Nell’estate del 2004 scade il suo contratto con la Roma e la società bianconera lo acquista a parametro zero, con un contratto fino a luglio 2009. Zebina ha così la possibilità di seguire Capello a Torino. Alla prima stagione colleziona ventiquattro presenze in Serie A e sei in Champions League, conquistando un nuovo scudetto. Nella stagione successiva il suo rendimento non è ottimale anche per colpa di continui problemi fisici. Inoltre, il rapporto con la dirigenza bianconera non è dei migliori a causa della sua richiesta, giudicata sproporzionata dalla società, del raddoppio dell’ingaggio. Non riesce a farsi amare nemmeno dai tifosi juventini, che gli rimproverano scarso impegno. A fine campionato, anche se con poche presenze, contribuisce alla conquista del ventinovesimo scudetto della Juventus.

Appassionato di arte, nel 2006 apre una galleria d’arte a Milano: «Ho deciso dopo una serie di eventi e di incontri. La scelta è stata un caso: passeggiando per Brera ho trovato un posto molto buio in Via Fiori Chiari, con un arredo particolare in stile anni Sessanta: ma da subito ho visto la luce, un potenziale straordinario. E a fianco la lapide che ricorda che lì è vissuto Piero Manzoni, uno dei più grandi artisti italiani del scorso secolo».

Nell’estate dello stesso anno è operato a causa di un’ernia inguinale e decide di rimanere in bianconero, nonostante la retrocessione in Serie B. Ma si ripropongono presto i problemi con la dirigenza e, nonostante affermi di essere stato costretto a rimanere a Torino, decide di rimanere e rispettare il contratto, superando anche le ire dei tifosi, oramai contrari a concedergli altre possibilità.
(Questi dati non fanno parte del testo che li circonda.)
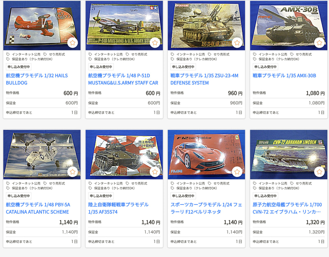Image resolution: width=329 pixels, height=257 pixels.
Task: Bookmark the ZSU-23-4M tank with its star
Action: tap(237, 43)
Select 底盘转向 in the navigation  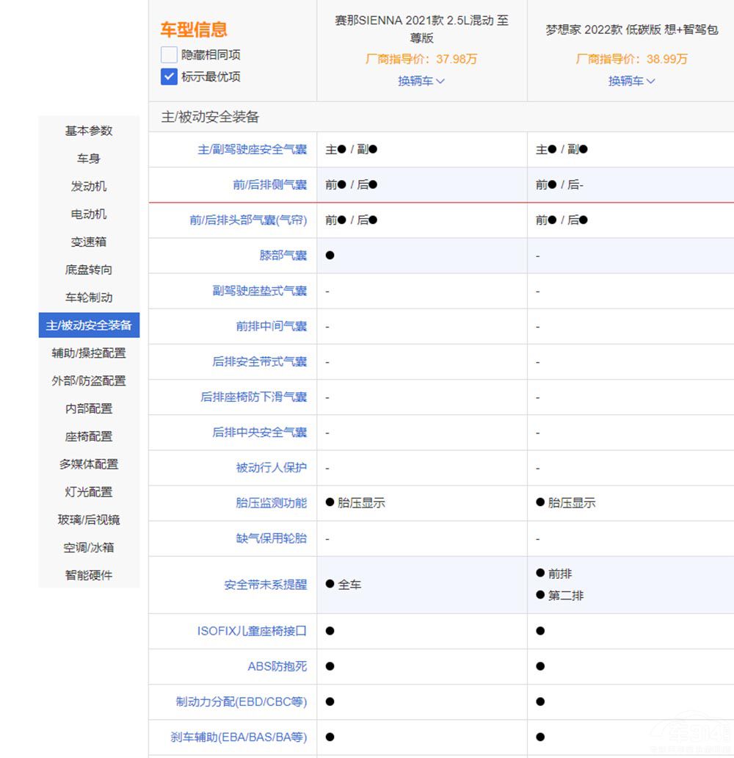[88, 270]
Disputa, comunque, un buon campionato che gli vale la riconferma per la stagione successiva e l’allungamento del contratto fino al 2011. La Juventus conquista la Serie A ma Zebina conferma il carattere bizzoso, colpendo con una manata un addetto allo stadio durante la gara contro il Cagliari, che gli costa una squalifica di quattro turni e 15.000 euro di multa. A causa di problemi con l’allenatore Ranieri e l’ennesimo infortunio patito a gennaio, disputa solo sedici gare in campionato.
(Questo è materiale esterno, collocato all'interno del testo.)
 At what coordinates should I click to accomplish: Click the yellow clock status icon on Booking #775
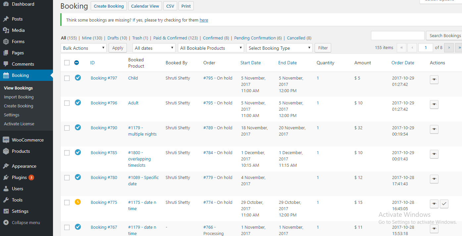(78, 202)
Domenica primo marzo 2009: a poco più di tre mesi dall’intervento al tendine d’Achille del ginocchio sinistro, il difensore francese torna in campo per una gara ufficiale. Non i compagni, ma con i ragazzi della Primavera impegnati nello scontro al vertice del campionato contro la Sampdoria. Un test vero che Zebina affronta con impegno, rimanendo in campo la bellezza di quasi settantacinque minuti e sfiorando anche il goal con un destro finito alto di poco. Una gara ufficiale (dopo alcuni test amichevoli in estate) che mancava dal 17 maggio scorso quando, scherzo del destino, prese parte a Sampdoria-Juventus, ultima giornata del campionato 2007-08. A fine gara, Jonathan può esprimere tutta la sua soddisfazione: «È stata un’esperienza davvero positiva, sono molto contento di aver ritrovato il mio equilibrio fisico. Ora sto bene e questa partita con la Primavera mi ha permesso di ripartire. Oggi per me è un altro punto di partenza, inizia una nuova carriera. Questa prestazione è di ottimo auspicio per tornare presto nel gruppo e dare il mio contributo per la conquista degli obiettivi che ci siamo prefissi».

Jonathan, nonostante i buoni propositi, riesce a scendere in campo solamente otto volte. Non va meglio il campionato seguente: solamente sedici presenze e un goal, il primo e unico in maglia bianconera, l’11 marzo, contro il Fulham in Europa League. Così, il 31 agosto 2010 rescinde il suo contratto con la Juventus. «Se un giocatore si presenta in ritardo due o tre volte e tu pensi di voler ancora giocare con lui, perché ne hai bisogno, allora cominciano i problemi. In Italia l’importanza di un investimento finanziario per un giocatore non è più importante della condotta dello stesso. Questa è la grande differenza con la Francia. Alla Juventus conta di più la mentalità dei soldi. Ho visto grandi giocatori eccedere, ma in questi casi si veniva subito richiamati all’ordine e se non imparavi la lezione venivi messo sul mercato. Questa è la cultura dei grandi club», affermerà qualche anno più tardi.